EY to split into 2?

Interesting times for EY, the Big 4 accounting group.

They have just reported record global revenues of $45.4 billion in the year to the end of June. That’s a pretty impressive figure and represents an increase of nearly 14% on the previous year’s figure.

Carmine Di Sibio, EY’s global chairman, was quoted as saying “We have tremendous momentum right now, and growth means opportunity — for EY people, clients and broader stakeholders.”

There’s a pretty good chance though that the figures will be different next year.

The group is on the verge of breaking up into two entirely separate businesses.

One will be an audit and assurance firm whilst the other will be a consulting firm.

EY is one of the Big 4 accounting firms and has been around for over 170 years having its origins in a small firm in England in 1849. It’s fair to say that splitting the group into two separate businesses will be one of the most significant milestones in its history.

So, why are they thinking of splitting the group?

There are two main potential reasons.

The first involves conflict of interest rules around the world which prevent auditors “signing off” on work done by their colleagues which could have had a significant impact on the results. For example, auditors auditing tax planning schemes prepared by their colleagues.

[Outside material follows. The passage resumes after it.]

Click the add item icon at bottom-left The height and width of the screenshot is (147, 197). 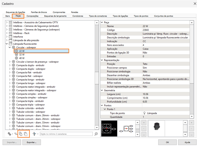pos(9,134)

After all, if the tax department of an accounting company devise an aggressive tax planning scheme which may be challenged by the tax authorities, will their colleagues in the audit department say their colleagues in the tax department are wrong?

By splitting the firm into two separate businesses this conflict of interest is removed.

The second reason involves the speed at which the two functions of the business are growing.

It’s been reported that some partners in the consulting arm are keen to separate from the audit business as the audit business hasn’t been able to keep up with the speed of the consulting divisions growth.

Figures from the most recent year end in June show EY’s global consulting revenue rising 24.5% to $13.9 billion. Global assurance revenue increased by 6% to $14.4 billion.

The tax division (which would go with the consulting business) improved 7.9% to $11.3 billion whilst the strategy and transactions team (which would go with the assurance group) improved 22.8% to $5.9 billion.

The decision as to whether to split is expected to be voted on by EYs 13,000 partners in November.